Material for this task below:

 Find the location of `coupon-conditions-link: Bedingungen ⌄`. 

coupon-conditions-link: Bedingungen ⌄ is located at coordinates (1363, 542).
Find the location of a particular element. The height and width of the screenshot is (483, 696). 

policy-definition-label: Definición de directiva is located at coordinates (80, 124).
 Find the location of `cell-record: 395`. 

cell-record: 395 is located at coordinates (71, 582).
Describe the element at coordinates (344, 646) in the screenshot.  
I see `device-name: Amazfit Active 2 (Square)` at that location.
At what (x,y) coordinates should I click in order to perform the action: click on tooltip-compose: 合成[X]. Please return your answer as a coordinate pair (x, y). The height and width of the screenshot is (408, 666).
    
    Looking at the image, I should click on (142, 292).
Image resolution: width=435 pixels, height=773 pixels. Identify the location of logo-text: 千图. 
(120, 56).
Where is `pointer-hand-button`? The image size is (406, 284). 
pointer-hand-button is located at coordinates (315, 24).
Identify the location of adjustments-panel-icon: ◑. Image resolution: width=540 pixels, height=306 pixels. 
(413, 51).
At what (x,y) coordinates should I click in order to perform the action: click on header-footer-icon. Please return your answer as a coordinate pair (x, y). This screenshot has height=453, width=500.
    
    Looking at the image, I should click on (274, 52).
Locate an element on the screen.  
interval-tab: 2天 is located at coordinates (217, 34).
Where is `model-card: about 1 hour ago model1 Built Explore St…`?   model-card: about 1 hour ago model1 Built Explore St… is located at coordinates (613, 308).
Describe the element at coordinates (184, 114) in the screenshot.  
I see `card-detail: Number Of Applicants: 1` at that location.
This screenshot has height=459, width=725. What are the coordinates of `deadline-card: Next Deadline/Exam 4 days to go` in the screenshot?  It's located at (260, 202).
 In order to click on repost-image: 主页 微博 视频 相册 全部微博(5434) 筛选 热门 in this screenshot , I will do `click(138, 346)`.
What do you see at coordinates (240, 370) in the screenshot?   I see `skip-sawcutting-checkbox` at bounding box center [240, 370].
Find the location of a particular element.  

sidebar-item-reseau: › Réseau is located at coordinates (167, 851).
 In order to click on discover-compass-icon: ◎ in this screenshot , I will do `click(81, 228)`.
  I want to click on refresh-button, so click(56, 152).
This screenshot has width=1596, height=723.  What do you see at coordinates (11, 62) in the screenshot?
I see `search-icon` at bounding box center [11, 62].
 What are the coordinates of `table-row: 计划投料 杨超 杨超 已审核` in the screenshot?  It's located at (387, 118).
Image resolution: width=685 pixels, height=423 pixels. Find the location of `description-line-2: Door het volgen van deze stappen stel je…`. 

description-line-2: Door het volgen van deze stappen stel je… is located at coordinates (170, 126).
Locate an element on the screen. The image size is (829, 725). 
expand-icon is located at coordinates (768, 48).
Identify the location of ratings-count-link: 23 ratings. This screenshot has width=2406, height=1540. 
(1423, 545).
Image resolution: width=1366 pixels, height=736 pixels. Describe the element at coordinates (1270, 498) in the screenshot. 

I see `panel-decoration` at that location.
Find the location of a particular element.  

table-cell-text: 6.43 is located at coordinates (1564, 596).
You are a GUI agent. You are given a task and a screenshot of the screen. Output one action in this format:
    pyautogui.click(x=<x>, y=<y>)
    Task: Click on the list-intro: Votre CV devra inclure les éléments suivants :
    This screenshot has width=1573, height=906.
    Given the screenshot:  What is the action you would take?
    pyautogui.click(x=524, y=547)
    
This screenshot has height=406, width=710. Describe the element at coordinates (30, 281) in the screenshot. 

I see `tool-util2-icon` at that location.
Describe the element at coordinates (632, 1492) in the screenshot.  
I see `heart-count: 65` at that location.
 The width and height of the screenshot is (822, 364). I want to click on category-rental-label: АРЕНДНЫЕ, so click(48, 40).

End of Material for this task.

-- Brief --
Reproduce every one of the records above verbatim, from the first line to the last.

-- Response for this exercise --
 Find the location of `coupon-conditions-link: Bedingungen ⌄`. 

coupon-conditions-link: Bedingungen ⌄ is located at coordinates (1363, 542).
Find the location of a particular element. The height and width of the screenshot is (483, 696). 

policy-definition-label: Definición de directiva is located at coordinates (80, 124).
 Find the location of `cell-record: 395`. 

cell-record: 395 is located at coordinates (71, 582).
Describe the element at coordinates (344, 646) in the screenshot.  
I see `device-name: Amazfit Active 2 (Square)` at that location.
At what (x,y) coordinates should I click in order to perform the action: click on tooltip-compose: 合成[X]. Please return your answer as a coordinate pair (x, y). The height and width of the screenshot is (408, 666).
    
    Looking at the image, I should click on (142, 292).
Image resolution: width=435 pixels, height=773 pixels. Identify the location of logo-text: 千图. 
(120, 56).
Where is `pointer-hand-button`? The image size is (406, 284). 
pointer-hand-button is located at coordinates (315, 24).
Identify the location of adjustments-panel-icon: ◑. Image resolution: width=540 pixels, height=306 pixels. 
(413, 51).
At what (x,y) coordinates should I click in order to perform the action: click on header-footer-icon. Please return your answer as a coordinate pair (x, y). This screenshot has height=453, width=500.
    
    Looking at the image, I should click on (274, 52).
Locate an element on the screen.  
interval-tab: 2天 is located at coordinates (217, 34).
Where is `model-card: about 1 hour ago model1 Built Explore St…`?   model-card: about 1 hour ago model1 Built Explore St… is located at coordinates (613, 308).
Describe the element at coordinates (184, 114) in the screenshot.  
I see `card-detail: Number Of Applicants: 1` at that location.
This screenshot has height=459, width=725. What are the coordinates of `deadline-card: Next Deadline/Exam 4 days to go` in the screenshot?  It's located at (260, 202).
 In order to click on repost-image: 主页 微博 视频 相册 全部微博(5434) 筛选 热门 in this screenshot , I will do `click(138, 346)`.
What do you see at coordinates (240, 370) in the screenshot?   I see `skip-sawcutting-checkbox` at bounding box center [240, 370].
Find the location of a particular element.  

sidebar-item-reseau: › Réseau is located at coordinates (167, 851).
 In order to click on discover-compass-icon: ◎ in this screenshot , I will do `click(81, 228)`.
  I want to click on refresh-button, so click(56, 152).
This screenshot has width=1596, height=723.  What do you see at coordinates (11, 62) in the screenshot?
I see `search-icon` at bounding box center [11, 62].
 What are the coordinates of `table-row: 计划投料 杨超 杨超 已审核` in the screenshot?  It's located at (387, 118).
Image resolution: width=685 pixels, height=423 pixels. Find the location of `description-line-2: Door het volgen van deze stappen stel je…`. 

description-line-2: Door het volgen van deze stappen stel je… is located at coordinates (170, 126).
Locate an element on the screen. The image size is (829, 725). 
expand-icon is located at coordinates (768, 48).
Identify the location of ratings-count-link: 23 ratings. This screenshot has width=2406, height=1540. 
(1423, 545).
Image resolution: width=1366 pixels, height=736 pixels. Describe the element at coordinates (1270, 498) in the screenshot. 

I see `panel-decoration` at that location.
Find the location of a particular element.  

table-cell-text: 6.43 is located at coordinates (1564, 596).
You are a GUI agent. You are given a task and a screenshot of the screen. Output one action in this format:
    pyautogui.click(x=<x>, y=<y>)
    Task: Click on the list-intro: Votre CV devra inclure les éléments suivants :
    This screenshot has width=1573, height=906.
    Given the screenshot:  What is the action you would take?
    pyautogui.click(x=524, y=547)
    
This screenshot has height=406, width=710. Describe the element at coordinates (30, 281) in the screenshot. 

I see `tool-util2-icon` at that location.
Describe the element at coordinates (632, 1492) in the screenshot.  
I see `heart-count: 65` at that location.
 The width and height of the screenshot is (822, 364). I want to click on category-rental-label: АРЕНДНЫЕ, so click(48, 40).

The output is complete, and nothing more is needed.